[[ RECORDS SUPPLIED, beginning ]]

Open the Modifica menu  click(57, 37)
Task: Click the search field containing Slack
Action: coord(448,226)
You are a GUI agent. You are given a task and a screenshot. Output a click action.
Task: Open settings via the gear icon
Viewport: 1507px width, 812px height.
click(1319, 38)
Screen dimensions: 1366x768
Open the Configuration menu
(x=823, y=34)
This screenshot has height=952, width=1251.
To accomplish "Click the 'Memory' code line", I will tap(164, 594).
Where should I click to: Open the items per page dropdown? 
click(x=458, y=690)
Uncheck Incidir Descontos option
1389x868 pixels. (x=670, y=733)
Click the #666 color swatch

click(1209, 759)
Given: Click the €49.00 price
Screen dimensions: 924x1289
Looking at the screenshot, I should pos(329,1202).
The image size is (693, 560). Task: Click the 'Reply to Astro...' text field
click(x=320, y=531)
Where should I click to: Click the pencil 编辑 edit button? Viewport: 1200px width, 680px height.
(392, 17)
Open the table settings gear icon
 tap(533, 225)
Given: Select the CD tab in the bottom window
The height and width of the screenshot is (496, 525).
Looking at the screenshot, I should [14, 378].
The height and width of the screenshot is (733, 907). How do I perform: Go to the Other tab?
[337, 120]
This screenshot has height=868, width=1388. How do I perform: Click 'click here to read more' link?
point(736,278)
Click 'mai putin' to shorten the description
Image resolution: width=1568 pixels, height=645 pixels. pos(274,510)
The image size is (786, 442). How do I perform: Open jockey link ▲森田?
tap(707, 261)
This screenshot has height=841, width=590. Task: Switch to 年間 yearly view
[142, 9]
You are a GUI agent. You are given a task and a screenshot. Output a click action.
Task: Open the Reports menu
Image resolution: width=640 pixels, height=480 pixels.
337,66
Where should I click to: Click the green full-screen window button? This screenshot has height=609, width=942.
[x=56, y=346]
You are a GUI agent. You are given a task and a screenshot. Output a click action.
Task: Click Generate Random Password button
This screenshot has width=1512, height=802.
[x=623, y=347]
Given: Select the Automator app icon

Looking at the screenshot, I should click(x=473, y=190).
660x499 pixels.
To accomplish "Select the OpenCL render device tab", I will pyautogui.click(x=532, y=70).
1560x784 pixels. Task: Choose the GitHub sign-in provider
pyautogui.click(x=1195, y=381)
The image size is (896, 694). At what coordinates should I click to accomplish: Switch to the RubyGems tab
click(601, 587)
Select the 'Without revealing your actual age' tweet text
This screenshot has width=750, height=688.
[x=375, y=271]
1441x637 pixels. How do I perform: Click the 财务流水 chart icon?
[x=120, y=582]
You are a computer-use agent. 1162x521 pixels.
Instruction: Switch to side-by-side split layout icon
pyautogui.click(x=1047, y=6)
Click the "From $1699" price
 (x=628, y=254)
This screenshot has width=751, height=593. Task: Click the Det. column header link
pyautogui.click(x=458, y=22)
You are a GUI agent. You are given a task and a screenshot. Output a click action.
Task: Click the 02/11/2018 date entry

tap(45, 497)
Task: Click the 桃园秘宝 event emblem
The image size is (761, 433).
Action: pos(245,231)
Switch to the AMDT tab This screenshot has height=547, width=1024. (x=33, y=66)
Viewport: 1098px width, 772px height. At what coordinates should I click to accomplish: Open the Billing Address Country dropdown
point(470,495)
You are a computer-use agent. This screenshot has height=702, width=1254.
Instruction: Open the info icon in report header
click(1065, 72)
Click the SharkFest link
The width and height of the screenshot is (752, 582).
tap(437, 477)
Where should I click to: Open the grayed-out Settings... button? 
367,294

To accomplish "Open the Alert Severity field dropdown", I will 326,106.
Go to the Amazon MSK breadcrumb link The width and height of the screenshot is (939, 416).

[[ RECORDS SUPPLIED, end ]]

## GOAL OF THE EXERCISE
Beginning with the line containing "Task: Click the 02/11/2018 date entry" and ending with the last line of the listing above, return every line exactly and nothing else.

## ANSWER BELOW
Task: Click the 02/11/2018 date entry

tap(45, 497)
Task: Click the 桃园秘宝 event emblem
The image size is (761, 433).
Action: pos(245,231)
Switch to the AMDT tab This screenshot has height=547, width=1024. (x=33, y=66)
Viewport: 1098px width, 772px height. At what coordinates should I click to accomplish: Open the Billing Address Country dropdown
point(470,495)
You are a computer-use agent. This screenshot has height=702, width=1254.
Instruction: Open the info icon in report header
click(1065, 72)
Click the SharkFest link
The width and height of the screenshot is (752, 582).
tap(437, 477)
Where should I click to: Open the grayed-out Settings... button? 
367,294

To accomplish "Open the Alert Severity field dropdown", I will 326,106.
Go to the Amazon MSK breadcrumb link The width and height of the screenshot is (939, 416).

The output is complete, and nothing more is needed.